[[ Supplied information, beginning ]]

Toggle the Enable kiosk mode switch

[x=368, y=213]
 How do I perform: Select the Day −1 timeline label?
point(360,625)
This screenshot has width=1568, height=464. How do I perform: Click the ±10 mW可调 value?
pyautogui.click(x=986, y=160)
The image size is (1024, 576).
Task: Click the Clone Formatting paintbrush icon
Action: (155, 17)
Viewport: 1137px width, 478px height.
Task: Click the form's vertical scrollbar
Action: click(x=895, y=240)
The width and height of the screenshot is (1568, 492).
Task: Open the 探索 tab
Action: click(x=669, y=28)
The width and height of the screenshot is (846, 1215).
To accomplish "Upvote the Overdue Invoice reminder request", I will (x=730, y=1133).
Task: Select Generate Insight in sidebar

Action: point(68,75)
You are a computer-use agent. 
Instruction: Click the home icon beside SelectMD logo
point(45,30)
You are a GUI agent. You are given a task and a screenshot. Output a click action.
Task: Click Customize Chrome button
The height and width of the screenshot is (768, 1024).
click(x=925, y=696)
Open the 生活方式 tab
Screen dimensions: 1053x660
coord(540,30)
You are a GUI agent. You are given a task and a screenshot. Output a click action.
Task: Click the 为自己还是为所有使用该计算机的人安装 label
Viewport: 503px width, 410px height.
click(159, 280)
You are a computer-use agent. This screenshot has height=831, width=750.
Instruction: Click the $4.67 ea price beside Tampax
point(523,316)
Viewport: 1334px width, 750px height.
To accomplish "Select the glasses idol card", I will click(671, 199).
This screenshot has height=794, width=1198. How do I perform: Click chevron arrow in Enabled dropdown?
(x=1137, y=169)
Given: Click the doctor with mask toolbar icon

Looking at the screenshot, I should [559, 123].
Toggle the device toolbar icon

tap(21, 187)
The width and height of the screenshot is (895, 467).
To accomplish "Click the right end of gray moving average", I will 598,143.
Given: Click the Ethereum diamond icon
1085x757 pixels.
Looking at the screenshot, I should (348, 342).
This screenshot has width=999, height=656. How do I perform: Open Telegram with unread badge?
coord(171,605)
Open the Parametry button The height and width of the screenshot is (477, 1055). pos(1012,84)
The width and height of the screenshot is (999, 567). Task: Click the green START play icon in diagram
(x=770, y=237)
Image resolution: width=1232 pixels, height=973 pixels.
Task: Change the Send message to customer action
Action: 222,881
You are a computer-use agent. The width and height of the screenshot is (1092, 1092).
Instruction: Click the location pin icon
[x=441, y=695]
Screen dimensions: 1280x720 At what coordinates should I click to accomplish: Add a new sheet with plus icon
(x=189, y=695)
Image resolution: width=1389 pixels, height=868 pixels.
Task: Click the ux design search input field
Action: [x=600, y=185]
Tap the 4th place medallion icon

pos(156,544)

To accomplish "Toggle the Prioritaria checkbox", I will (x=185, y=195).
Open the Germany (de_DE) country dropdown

[[ Supplied information, end ]]

▶ **Task details**: Scan the entries above for the string "will", and copy every line where it turns up.

▶ **Answer space**:
To accomplish "Upvote the Overdue Invoice reminder request", I will (x=730, y=1133).
To accomplish "Select the glasses idol card", I will click(671, 199).
To accomplish "Click the right end of gray moving average", I will 598,143.
To accomplish "Toggle the Prioritaria checkbox", I will (x=185, y=195).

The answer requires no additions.